■ **GIVEN ENTRIES**:
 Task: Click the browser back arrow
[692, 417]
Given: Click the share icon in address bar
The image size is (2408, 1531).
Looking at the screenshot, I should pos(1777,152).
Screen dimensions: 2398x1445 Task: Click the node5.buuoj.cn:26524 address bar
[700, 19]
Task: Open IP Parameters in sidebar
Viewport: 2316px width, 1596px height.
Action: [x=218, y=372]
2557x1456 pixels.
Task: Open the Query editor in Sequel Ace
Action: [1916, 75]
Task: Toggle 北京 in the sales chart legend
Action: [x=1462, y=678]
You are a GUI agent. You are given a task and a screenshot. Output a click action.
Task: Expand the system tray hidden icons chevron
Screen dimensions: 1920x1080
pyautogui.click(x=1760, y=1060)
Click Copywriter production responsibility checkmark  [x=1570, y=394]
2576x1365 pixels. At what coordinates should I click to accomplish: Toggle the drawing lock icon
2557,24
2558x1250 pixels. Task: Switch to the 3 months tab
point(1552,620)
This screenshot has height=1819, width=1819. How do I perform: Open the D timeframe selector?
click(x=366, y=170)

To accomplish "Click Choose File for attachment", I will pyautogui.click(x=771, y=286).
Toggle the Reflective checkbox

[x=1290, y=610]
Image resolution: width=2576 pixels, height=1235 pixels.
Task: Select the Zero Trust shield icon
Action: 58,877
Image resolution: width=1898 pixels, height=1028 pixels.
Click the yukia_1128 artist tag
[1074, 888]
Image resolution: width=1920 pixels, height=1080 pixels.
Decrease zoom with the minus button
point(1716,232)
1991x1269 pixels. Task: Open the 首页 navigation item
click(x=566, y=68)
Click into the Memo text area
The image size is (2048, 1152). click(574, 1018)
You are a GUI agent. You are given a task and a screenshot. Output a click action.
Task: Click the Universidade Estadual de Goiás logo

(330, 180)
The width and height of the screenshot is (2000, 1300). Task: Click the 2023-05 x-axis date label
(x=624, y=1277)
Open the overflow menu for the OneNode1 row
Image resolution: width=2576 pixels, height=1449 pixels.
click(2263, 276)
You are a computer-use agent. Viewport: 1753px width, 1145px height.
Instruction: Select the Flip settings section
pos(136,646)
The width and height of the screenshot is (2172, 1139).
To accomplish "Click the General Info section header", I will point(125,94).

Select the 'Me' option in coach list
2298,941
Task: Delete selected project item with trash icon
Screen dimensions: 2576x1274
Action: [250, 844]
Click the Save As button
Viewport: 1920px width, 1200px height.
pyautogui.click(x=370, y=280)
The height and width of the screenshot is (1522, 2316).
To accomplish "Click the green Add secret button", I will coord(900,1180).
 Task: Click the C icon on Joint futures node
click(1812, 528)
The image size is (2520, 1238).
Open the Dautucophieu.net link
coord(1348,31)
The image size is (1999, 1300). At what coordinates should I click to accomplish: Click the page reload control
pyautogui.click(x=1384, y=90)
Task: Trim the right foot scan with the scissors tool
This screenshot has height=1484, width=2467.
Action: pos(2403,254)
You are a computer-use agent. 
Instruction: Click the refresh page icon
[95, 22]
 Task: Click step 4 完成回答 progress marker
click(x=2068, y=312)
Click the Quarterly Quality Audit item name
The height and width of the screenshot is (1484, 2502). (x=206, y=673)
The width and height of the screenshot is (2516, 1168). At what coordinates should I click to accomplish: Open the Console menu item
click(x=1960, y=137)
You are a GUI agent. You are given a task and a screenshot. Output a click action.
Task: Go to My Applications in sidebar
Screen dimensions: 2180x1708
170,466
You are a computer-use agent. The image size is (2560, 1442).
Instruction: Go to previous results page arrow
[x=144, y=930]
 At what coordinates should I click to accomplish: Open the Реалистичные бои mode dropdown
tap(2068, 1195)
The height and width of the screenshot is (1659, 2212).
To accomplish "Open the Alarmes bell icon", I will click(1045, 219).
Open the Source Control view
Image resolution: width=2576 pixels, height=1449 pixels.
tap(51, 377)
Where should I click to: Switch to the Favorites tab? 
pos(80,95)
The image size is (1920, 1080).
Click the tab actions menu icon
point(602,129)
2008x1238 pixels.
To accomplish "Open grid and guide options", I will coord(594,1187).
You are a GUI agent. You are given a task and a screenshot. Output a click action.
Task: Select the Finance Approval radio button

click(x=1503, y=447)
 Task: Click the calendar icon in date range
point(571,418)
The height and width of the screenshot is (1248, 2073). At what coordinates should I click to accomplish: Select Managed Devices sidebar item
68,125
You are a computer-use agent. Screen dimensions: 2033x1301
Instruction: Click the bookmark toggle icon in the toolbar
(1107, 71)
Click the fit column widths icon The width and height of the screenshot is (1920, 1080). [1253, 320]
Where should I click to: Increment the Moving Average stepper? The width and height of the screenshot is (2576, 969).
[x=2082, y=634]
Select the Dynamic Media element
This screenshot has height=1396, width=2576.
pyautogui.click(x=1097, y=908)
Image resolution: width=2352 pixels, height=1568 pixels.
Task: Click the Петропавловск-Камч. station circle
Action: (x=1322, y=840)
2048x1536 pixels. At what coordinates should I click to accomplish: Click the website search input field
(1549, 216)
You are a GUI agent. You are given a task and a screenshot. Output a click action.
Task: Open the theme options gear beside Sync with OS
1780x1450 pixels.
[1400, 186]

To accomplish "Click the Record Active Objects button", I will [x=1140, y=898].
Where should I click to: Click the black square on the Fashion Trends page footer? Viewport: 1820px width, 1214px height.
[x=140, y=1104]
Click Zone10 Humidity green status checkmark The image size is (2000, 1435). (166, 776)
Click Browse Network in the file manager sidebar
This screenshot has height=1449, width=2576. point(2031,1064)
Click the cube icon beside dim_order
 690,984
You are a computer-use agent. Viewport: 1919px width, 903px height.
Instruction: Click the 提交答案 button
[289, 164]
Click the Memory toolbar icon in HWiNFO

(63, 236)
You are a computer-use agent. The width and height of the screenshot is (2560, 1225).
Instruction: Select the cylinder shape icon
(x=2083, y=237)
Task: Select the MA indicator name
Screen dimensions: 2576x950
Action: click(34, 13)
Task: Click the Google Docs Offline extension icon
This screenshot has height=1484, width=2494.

■ **EXERCISE**: Each line above must be reproduced exactly as it stands.

■ **EXERCISE OUTPUT**:
 Task: Click the browser back arrow
[692, 417]
Given: Click the share icon in address bar
The image size is (2408, 1531).
Looking at the screenshot, I should pos(1777,152).
Screen dimensions: 2398x1445 Task: Click the node5.buuoj.cn:26524 address bar
[700, 19]
Task: Open IP Parameters in sidebar
Viewport: 2316px width, 1596px height.
Action: [x=218, y=372]
2557x1456 pixels.
Task: Open the Query editor in Sequel Ace
Action: [1916, 75]
Task: Toggle 北京 in the sales chart legend
Action: [x=1462, y=678]
You are a GUI agent. You are given a task and a screenshot. Output a click action.
Task: Expand the system tray hidden icons chevron
Screen dimensions: 1920x1080
pyautogui.click(x=1760, y=1060)
Click Copywriter production responsibility checkmark  [x=1570, y=394]
2576x1365 pixels. At what coordinates should I click to accomplish: Toggle the drawing lock icon
2557,24
2558x1250 pixels. Task: Switch to the 3 months tab
point(1552,620)
This screenshot has height=1819, width=1819. How do I perform: Open the D timeframe selector?
click(x=366, y=170)

To accomplish "Click Choose File for attachment", I will pyautogui.click(x=771, y=286).
Toggle the Reflective checkbox

[x=1290, y=610]
Image resolution: width=2576 pixels, height=1235 pixels.
Task: Select the Zero Trust shield icon
Action: 58,877
Image resolution: width=1898 pixels, height=1028 pixels.
Click the yukia_1128 artist tag
[1074, 888]
Image resolution: width=1920 pixels, height=1080 pixels.
Decrease zoom with the minus button
point(1716,232)
1991x1269 pixels. Task: Open the 首页 navigation item
click(x=566, y=68)
Click into the Memo text area
The image size is (2048, 1152). click(574, 1018)
You are a GUI agent. You are given a task and a screenshot. Output a click action.
Task: Click the Universidade Estadual de Goiás logo

(330, 180)
The width and height of the screenshot is (2000, 1300). Task: Click the 2023-05 x-axis date label
(x=624, y=1277)
Open the overflow menu for the OneNode1 row
Image resolution: width=2576 pixels, height=1449 pixels.
click(2263, 276)
You are a computer-use agent. Viewport: 1753px width, 1145px height.
Instruction: Select the Flip settings section
pos(136,646)
The width and height of the screenshot is (2172, 1139).
To accomplish "Click the General Info section header", I will point(125,94).

Select the 'Me' option in coach list
2298,941
Task: Delete selected project item with trash icon
Screen dimensions: 2576x1274
Action: [250, 844]
Click the Save As button
Viewport: 1920px width, 1200px height.
pyautogui.click(x=370, y=280)
The height and width of the screenshot is (1522, 2316).
To accomplish "Click the green Add secret button", I will coord(900,1180).
 Task: Click the C icon on Joint futures node
click(1812, 528)
The image size is (2520, 1238).
Open the Dautucophieu.net link
coord(1348,31)
The image size is (1999, 1300). At what coordinates should I click to accomplish: Click the page reload control
pyautogui.click(x=1384, y=90)
Task: Trim the right foot scan with the scissors tool
This screenshot has height=1484, width=2467.
Action: pos(2403,254)
You are a computer-use agent. 
Instruction: Click the refresh page icon
[95, 22]
 Task: Click step 4 完成回答 progress marker
click(x=2068, y=312)
Click the Quarterly Quality Audit item name
The height and width of the screenshot is (1484, 2502). (x=206, y=673)
The width and height of the screenshot is (2516, 1168). At what coordinates should I click to accomplish: Open the Console menu item
click(x=1960, y=137)
You are a GUI agent. You are given a task and a screenshot. Output a click action.
Task: Go to My Applications in sidebar
Screen dimensions: 2180x1708
170,466
You are a computer-use agent. The image size is (2560, 1442).
Instruction: Go to previous results page arrow
[x=144, y=930]
 At what coordinates should I click to accomplish: Open the Реалистичные бои mode dropdown
tap(2068, 1195)
The height and width of the screenshot is (1659, 2212).
To accomplish "Open the Alarmes bell icon", I will click(1045, 219).
Open the Source Control view
Image resolution: width=2576 pixels, height=1449 pixels.
tap(51, 377)
Where should I click to: Switch to the Favorites tab? 
pos(80,95)
The image size is (1920, 1080).
Click the tab actions menu icon
point(602,129)
2008x1238 pixels.
To accomplish "Open grid and guide options", I will coord(594,1187).
You are a GUI agent. You are given a task and a screenshot. Output a click action.
Task: Select the Finance Approval radio button

click(x=1503, y=447)
 Task: Click the calendar icon in date range
point(571,418)
The height and width of the screenshot is (1248, 2073). At what coordinates should I click to accomplish: Select Managed Devices sidebar item
68,125
You are a computer-use agent. Screen dimensions: 2033x1301
Instruction: Click the bookmark toggle icon in the toolbar
(1107, 71)
Click the fit column widths icon The width and height of the screenshot is (1920, 1080). [1253, 320]
Where should I click to: Increment the Moving Average stepper? The width and height of the screenshot is (2576, 969).
[x=2082, y=634]
Select the Dynamic Media element
This screenshot has height=1396, width=2576.
pyautogui.click(x=1097, y=908)
Image resolution: width=2352 pixels, height=1568 pixels.
Task: Click the Петропавловск-Камч. station circle
Action: (x=1322, y=840)
2048x1536 pixels. At what coordinates should I click to accomplish: Click the website search input field
(1549, 216)
You are a GUI agent. You are given a task and a screenshot. Output a click action.
Task: Open the theme options gear beside Sync with OS
1780x1450 pixels.
[1400, 186]

To accomplish "Click the Record Active Objects button", I will [x=1140, y=898].
Where should I click to: Click the black square on the Fashion Trends page footer? Viewport: 1820px width, 1214px height.
[x=140, y=1104]
Click Zone10 Humidity green status checkmark The image size is (2000, 1435). (166, 776)
Click Browse Network in the file manager sidebar
This screenshot has height=1449, width=2576. point(2031,1064)
Click the cube icon beside dim_order
 690,984
You are a computer-use agent. Viewport: 1919px width, 903px height.
Instruction: Click the 提交答案 button
[289, 164]
Click the Memory toolbar icon in HWiNFO

(63, 236)
You are a computer-use agent. The width and height of the screenshot is (2560, 1225).
Instruction: Select the cylinder shape icon
(x=2083, y=237)
Task: Select the MA indicator name
Screen dimensions: 2576x950
Action: click(34, 13)
Task: Click the Google Docs Offline extension icon
This screenshot has height=1484, width=2494.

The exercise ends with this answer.